Tuesday, October 2, 2012

Freedom from Want 2

In my latest reading of Freedom from Want: American Liberalism and the Global Economy, Edward Gresser talked some about the history of trade and protectionism.

Gresser made the point that trade is good because other countries make some things better and more efficiently than we do, and we make some things better than other countries, so it's beneficial to all sides to let them stick with what they're good at and to trade.  Moreover, according to Gresser, protectionism makes foreign goods more expensive, with the result that consumers have less money to spend on other goods, thereby hurting the economy.  Gresser also points to places that tried to be self-sufficient and to cut themselves off from the outside world----Sparta, North Korea, etc.----and he believes that we should not want to be like them.  I'd like to see better arguments for why a country should not try to be self-sufficient, and yet I can see Gresser's point that we're better off importing certain things.  Coffee comes to my mind.

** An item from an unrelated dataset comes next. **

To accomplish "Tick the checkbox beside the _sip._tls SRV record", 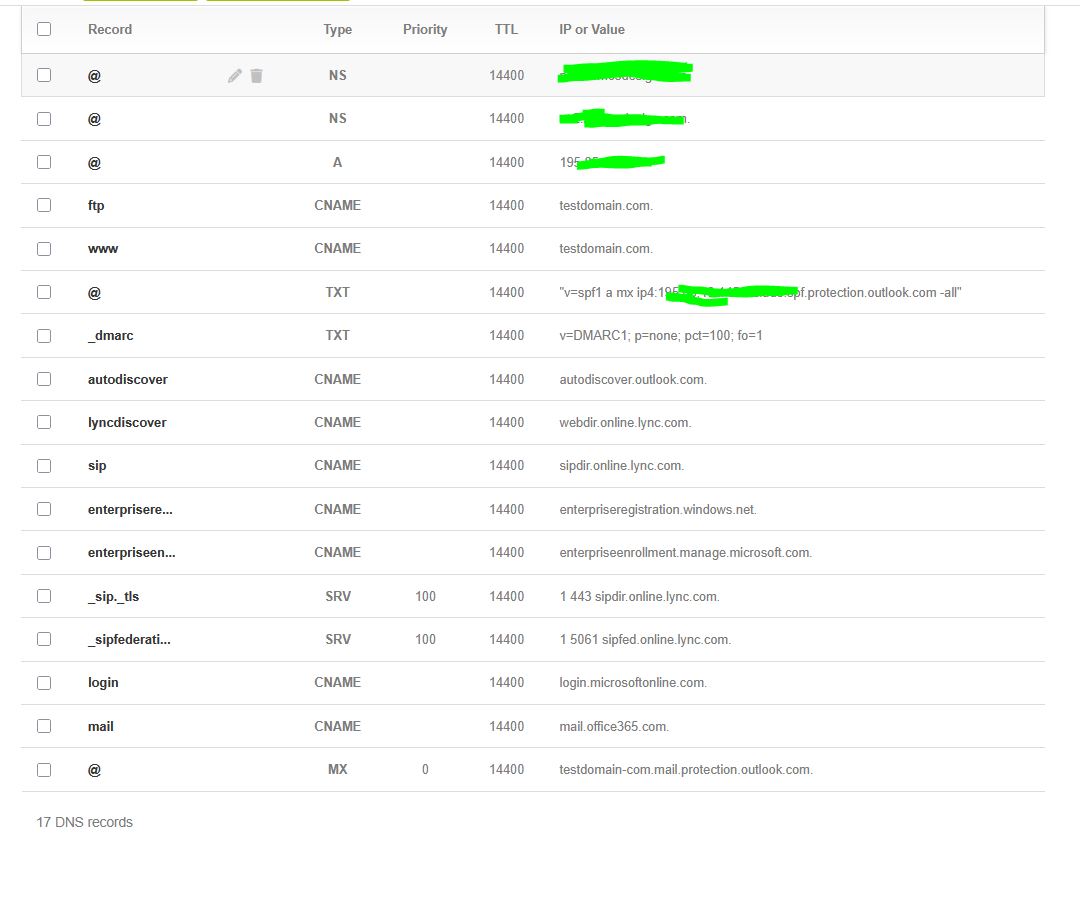I will coord(44,596).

Gresser then talks about American history.  As Gresser notes, trade was a significant part of America's early days.  The Declaration of Independence criticizes the British for hindering the thirteen colonies' trade with other countries, the American flag consisted of imported goods, Thomas Jefferson promoted free trade as something that would be conducive to prosperity, and Thomas Paine thought that trade would lead to peace.  But Gresser says that there were strong protectionist voices, such as Daniel Webster, Henry Clay, the Whigs, and later the Republicans.  Like the leftist critics of free trade today, protectionists in America's history feared that free trade would drive down American wages because American workers would have to compete with foreign workers (in this case, in Europe), who were poor because they were not paid much.  But another reason that protectionists liked tariffs was that they were an easy and convenient source of government revenue, and the Whigs and early Republicans supported public financing (of infrastructure, for example) as a way to stimulate the American economy.

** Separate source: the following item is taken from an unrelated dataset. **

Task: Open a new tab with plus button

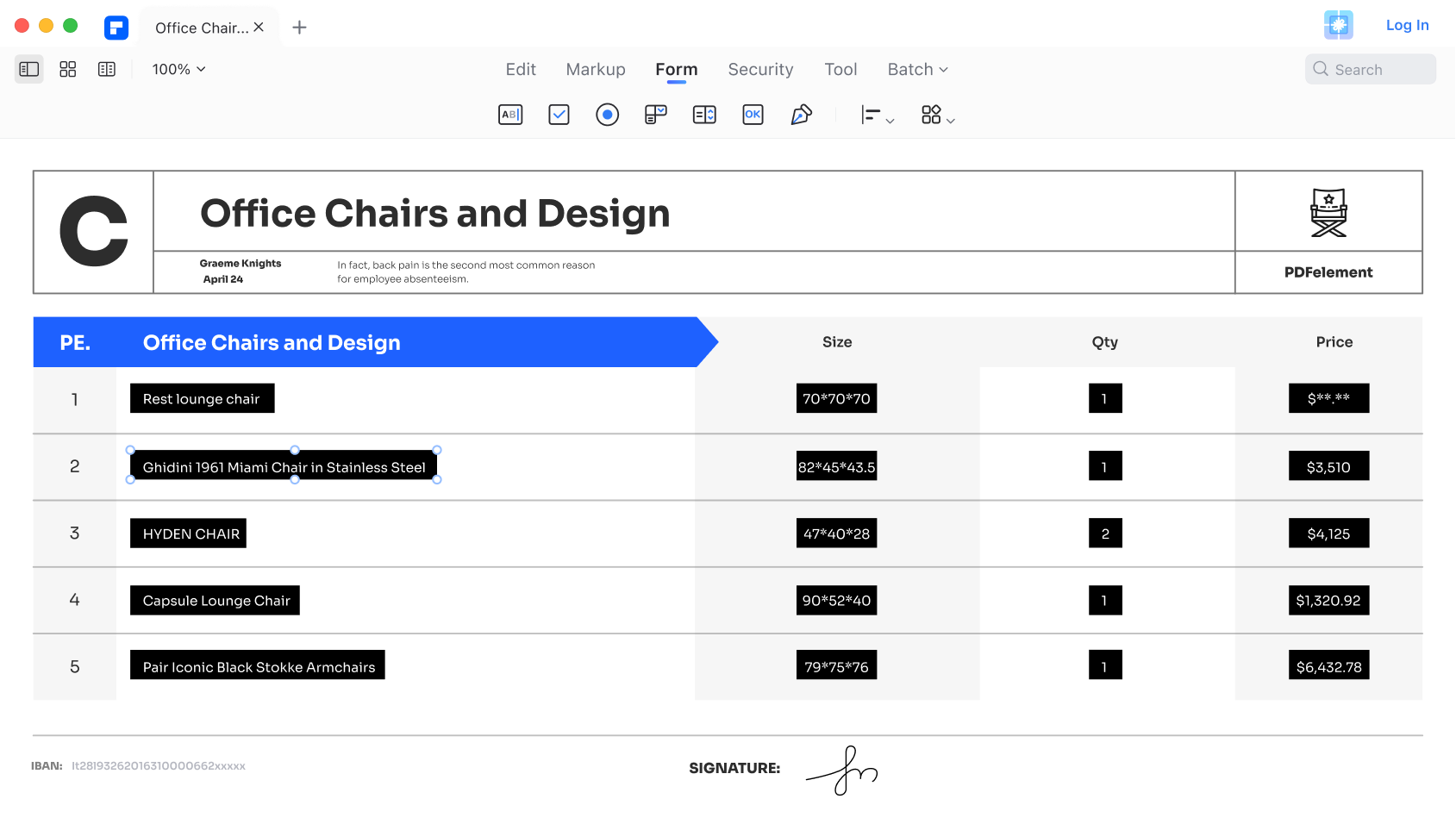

Moreover, whereas Lou Dobbs presents outsourcing as a devastating outcome of corporate influence on the U.S. government, Gresser notes that protectionism in America's history tended to coincide with a relationship between government and business interests----since the special interests back then were the businesses that wanted to be protected from foreign competition.

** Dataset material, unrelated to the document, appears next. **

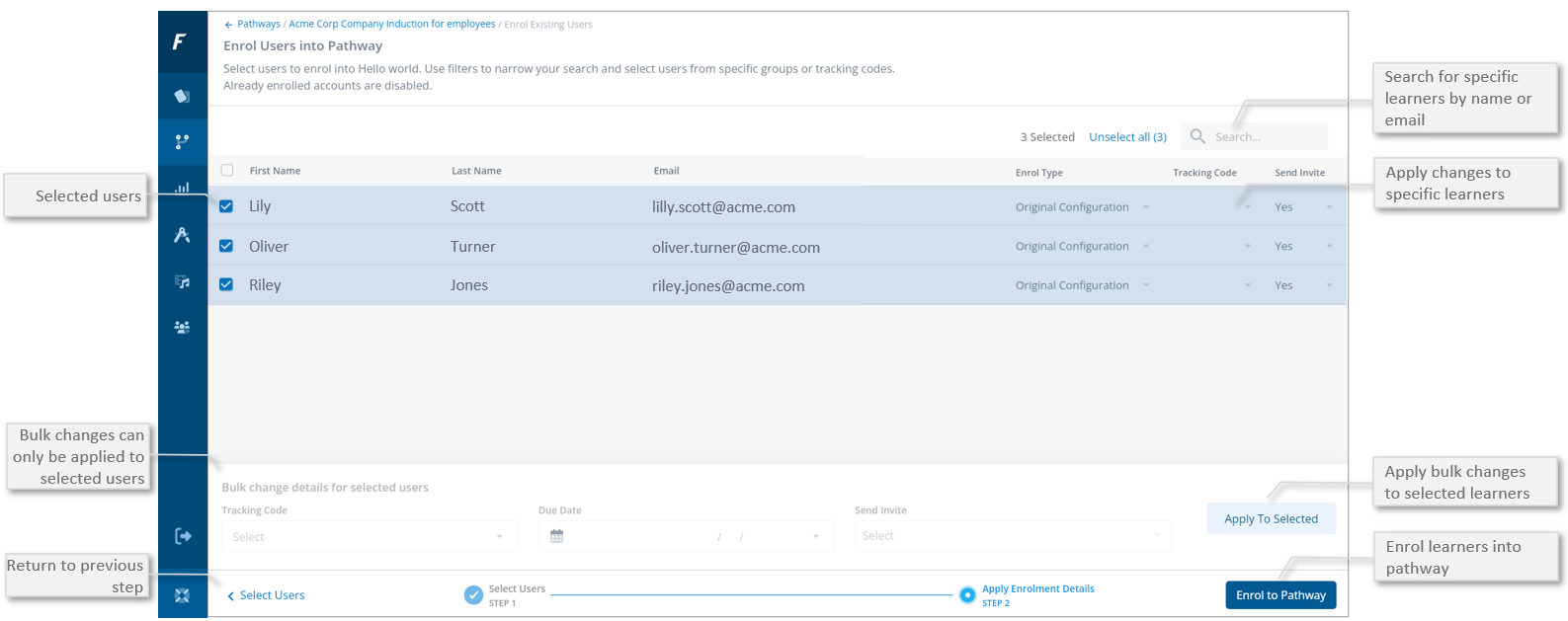
Task: Uncheck the checkbox for Lily Scott
Action: coord(226,206)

It will be interesting to read Pat Buchanan's The Great Betrayal to get his take on protectionism and free trade in America's history.  I wouldn't be surprised if some of the Founding Fathers supported trade as a general principle, while also practicing protectionist policies every now and then.  Such inconsistency or pragmatism is possible, for Ronald Reagan was believed to be a free trader, and yet, as Phyllis Schlafly states, he "imposed tariffs on motorcycles to protect Harley-Davidson and on electronic products from Japan" (see here).